In the 1990s, though, Terrell made waves for a different reason: he was a friend and outspoken supporter of Simpson, star former NFL running back, while he was tried for the murder of his ex-wife Nicole Brown and her friend Ron Goldman.
Terrell often cropped up as a talking head in news reports out of the media frenzy that enveloped Simpson, offering commentary on the racial divide spurred by the trial.
“Some African-Americans would look at Denise as a white woman who has received a lot of benefits from an African-American man and yet has now turned on him,” he told Newsweek of Brown’s sister, who testified against Simpson, in 1995.

Reflecting on the trial in 2018, Terrell recalled, “I was in his house every day. His family allowed me to come in. I spoke to his entire family, and I developed a relationship with him.”
Simpson was acquitted of the murders in 1995—although he was later found civilly liable to the tune of over $30 million. However, he wound up spending 10 years in prison, 2007 to 2017, after he was convicted of armed robbery and kidnapping.
When Simpson died from cancer in 2024, Terrell offered a tribute on Fox News.
“His life was tortured after [the murder acquittal] one way or another, because the life he lived before 1994—football celebrity, TV announcer, pitchman—he lost all of that,” Terrell said, citing his personal relationship with the family. “O.J. Simpson had a lot of pride, and he lost that.”

Now, Terrell has moved on to playing hardball with the Ivy League.
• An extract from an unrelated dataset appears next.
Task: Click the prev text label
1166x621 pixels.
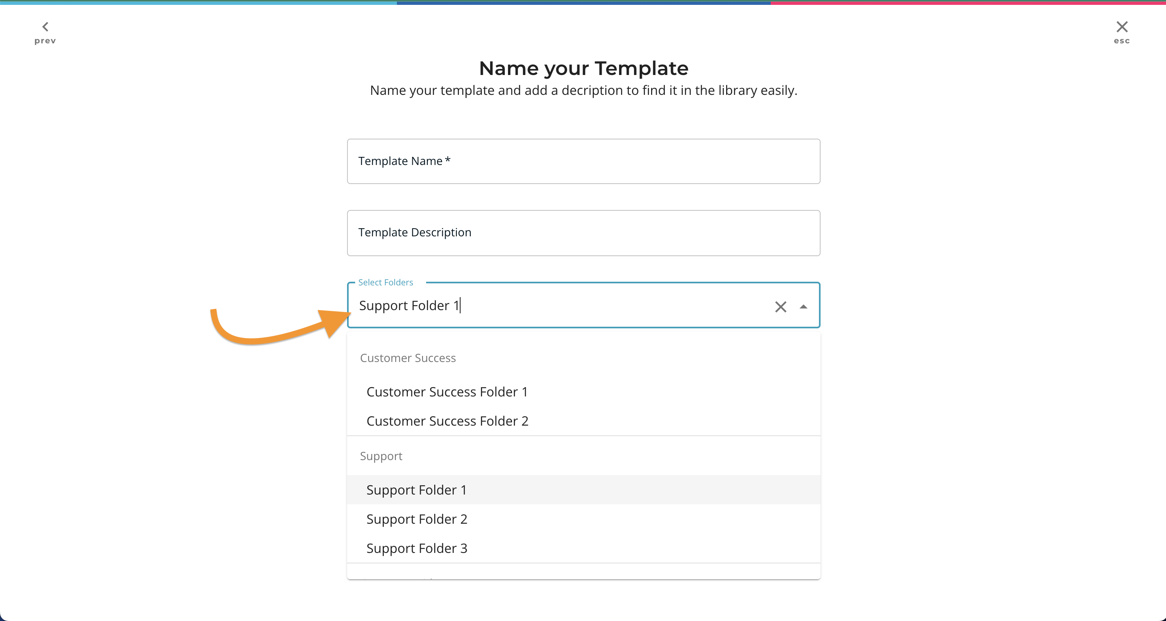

His task force is currently fighting for a slew of Trumpian policy changes at Harvard, including eliminating DEI initiatives, banning face masks at protests, and harshly disciplining student protestors. Harvard has refused.
In a Truth Social post on Tuesday, Trump threatened to pull the university’s tax-exempt status if it didn’t comply. He accused it of “pushing political, ideological, and terrorist inspired/supporting ‘Sickness.’”
Terrell’s tenure as Trump’s chief anti-semitism battler hasn’t been without hiccups. Last month, Terrell caught heat after he boosted a post from a white nationalist praising Trump for “revoking” Jewish Democratic Sen. Chuck Schumer’s “Jew card.”